▸ TASK GOAL: Rewrite the entries below with "time range" renamed to "period", leaving everything else unchanged.

[Entries from a data source]

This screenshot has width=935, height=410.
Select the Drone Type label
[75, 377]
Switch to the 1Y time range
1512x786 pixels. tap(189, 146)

▸ RESULT BELOW:
This screenshot has width=935, height=410.
Select the Drone Type label
[75, 377]
Switch to the 1Y period
1512x786 pixels. tap(189, 146)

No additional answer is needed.